The method of claim 11, wherein the conditional rate change search method of the protein expression profile is

(e) linking the search results with the database; And

(f) retrieving detailed expression of protein expression according to experimental conditions, further comprising retrieving detailed information about each protein constituting the search result from the database.

(a) selecting a protein for which a similar expression pattern is to be searched;

(b) extracting a plurality of protein quantitative information from a database in which verified large amounts of proteome related data are stored;

(c) calculating a Euclidean distance between the profile quantitative information of the protein to be searched and the profile quantitative information extracted from the database;

(d) sorting the proteins in descending order of the calculated Euclidean distance value; And

(e) displaying the alignment result as a similar expression pattern search result of the protein expression profile.

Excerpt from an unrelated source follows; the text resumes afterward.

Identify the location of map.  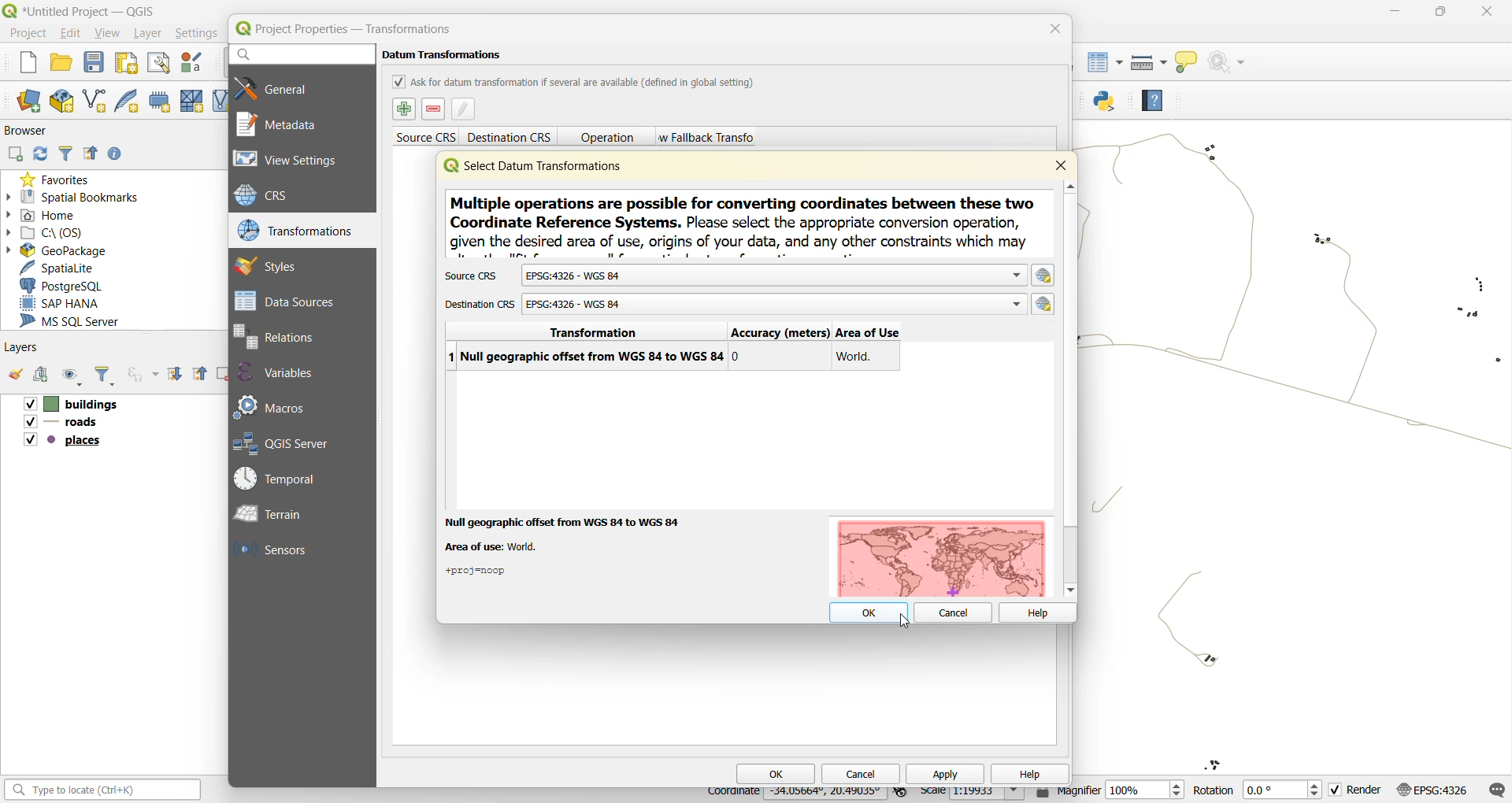
(941, 556).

The method of claim 15, wherein the method of searching for analogous proteins of the protein expression profile is as follows.

(f) linking the search results with the database; And

(g) retrieving detailed expression patterns of the protein expression profile of the protein expression profile, further comprising retrieving detailed information about each protein constituting the search result from the database.

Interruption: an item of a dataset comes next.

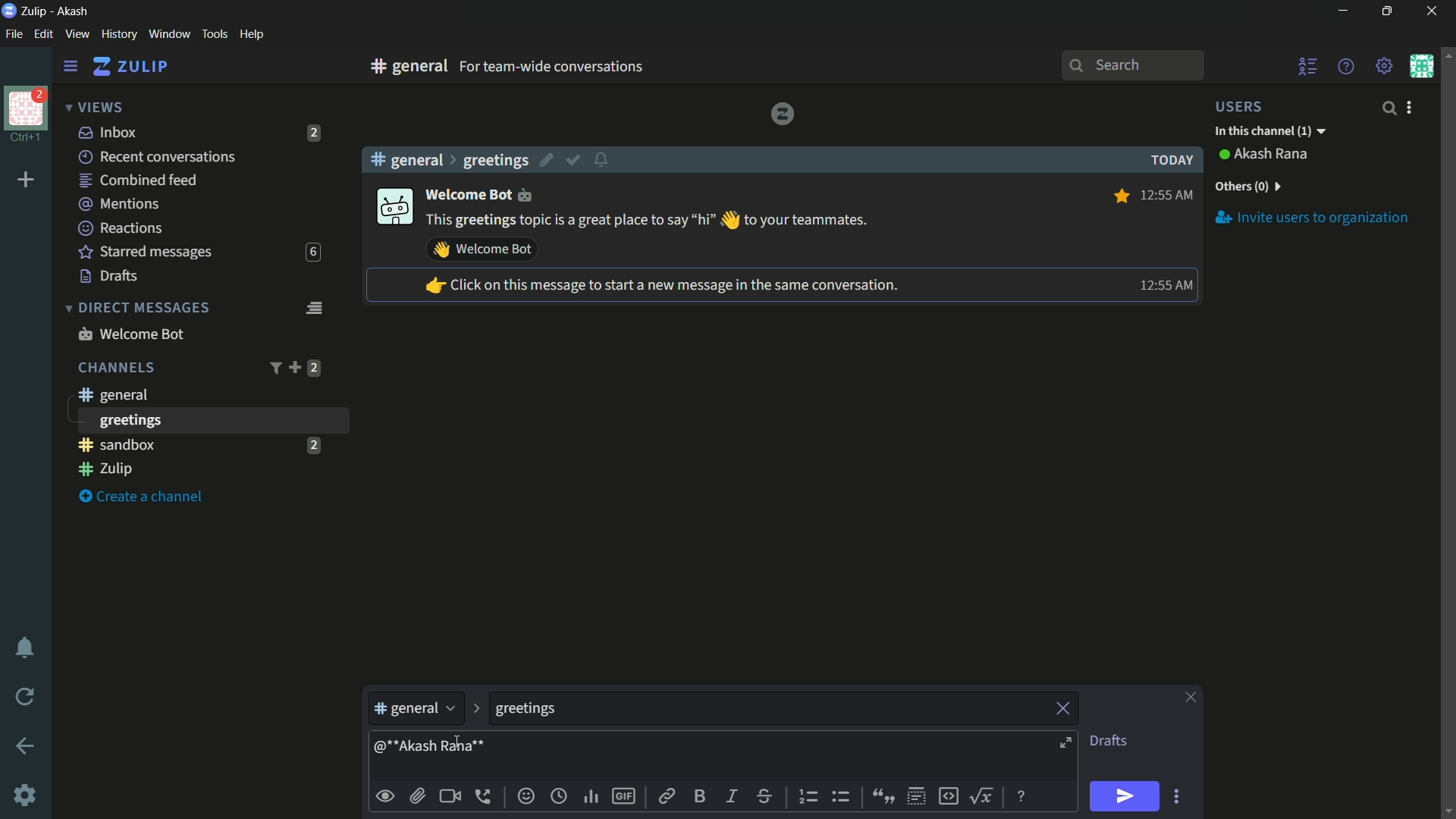 This screenshot has height=819, width=1456. Describe the element at coordinates (315, 133) in the screenshot. I see `2 unread messages` at that location.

(a) receiving an experimental condition for performing clustering;

(b) extracting quantitative information of the proteins corresponding to the experimental conditions from a database in which verified large amounts of proteome related data are stored;

(c) calculating Euclidean distance for all combinations of the extracted quantitative information;

(d) performing hierarchical clustering for clustering proteins with small calculated Euclidean distance values; And

(e) displaying the clustered results.

The method of claim 17,

Step (d), hierarchical clustering method of protein expression profile, characterized in that performed by the average linkage method.

The method of claim 17,

The clustering result is a hierarchical clustering method of the protein expression profile, characterized in that the degree of similarity between the expression patterns between the two proteins consists of a tree-view image expressed in the x-axis length.

The method of claim 17, wherein the hierarchical clustering method of the protein expression profile is

(f) linking the clustering results with the database; And

(g) searching for detailed information on each protein constituting the clustering result from the database.

A computer-readable recording medium having recorded thereon a program for executing the method of any one of claims 11 to 20 on a computer.